* THINGS TO DO:
- A) In the Laravel controller discussion, which object-oriented principle does the asker cite as the reason for the question?
- B) Using the Laravel controller discussion, answer yes or no for each statement and quote the deciding words of the text: (i) The question has 2373 views. (ii) The answerer believes ElectricCar and CarController should share the same interface. (iii) The answerer describes ElectricCar as modeling multiple cars.
- C) Translate this sentence from the Laravel controller discussion into Spanish: "I do not think that ElectricCar and CarController should share the same interface."

* SELECTED PASSAGE:
________________

Dunsin Olubobokun
Dunsin Olubobokun

Reputation: 902

Can we have two or more classes in a Laravel controller

Considering Interface Segregation Principle, which is one among the most “talked about” principles of Object Oriented Programming - SOLID principles, I was wondering if it were possible to have two different classes in a single Laravel controller? For example:

  <?php

    namespace ...;

    use App\Http\Controllers\Controller;

    interface VehicleInterface
    {
      public function ...
    }

    class CarController extends Controller implements VehicleInterface
    {
       ...
    }

    class ElectricCar implements VehicleInterface
    { 
       ...
    }

Upvotes: 3

Views: 2373

Answers (2)

Ulrich Thomas Gabor
Ulrich Thomas Gabor

Reputation: 6654

This question has at least two problems:

  1. I do not think that ElectricCar and CarController should share the same interface. The ElectricCar models a car, possibly with methods like accelerateTo(120mph) whereas the CarController maybe has methods like accelerateCarTo(Car5, 120mph). They are also used with a different meaning: The ElectricCar models one single car, whereas the CarController manages access to a single or multiple cars, which is also called from a abstract construct modeling an application flow.

________________

* GIVEN INFORMATION:
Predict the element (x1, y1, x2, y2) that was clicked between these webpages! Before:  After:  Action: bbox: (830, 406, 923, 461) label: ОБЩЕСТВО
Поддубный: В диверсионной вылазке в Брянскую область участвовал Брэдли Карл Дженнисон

________________

* ANSWERS:
- A) The Interface Segregation Principle, one of the SOLID principles.

- B)
(i) Yes: "Views: 2373"
(ii) No: "I do not think that ElectricCar and CarController should share the same interface."
(iii) No: "The ElectricCar models one single car"

- C) No creo que ElectricCar y CarController deban compartir la misma interfaz.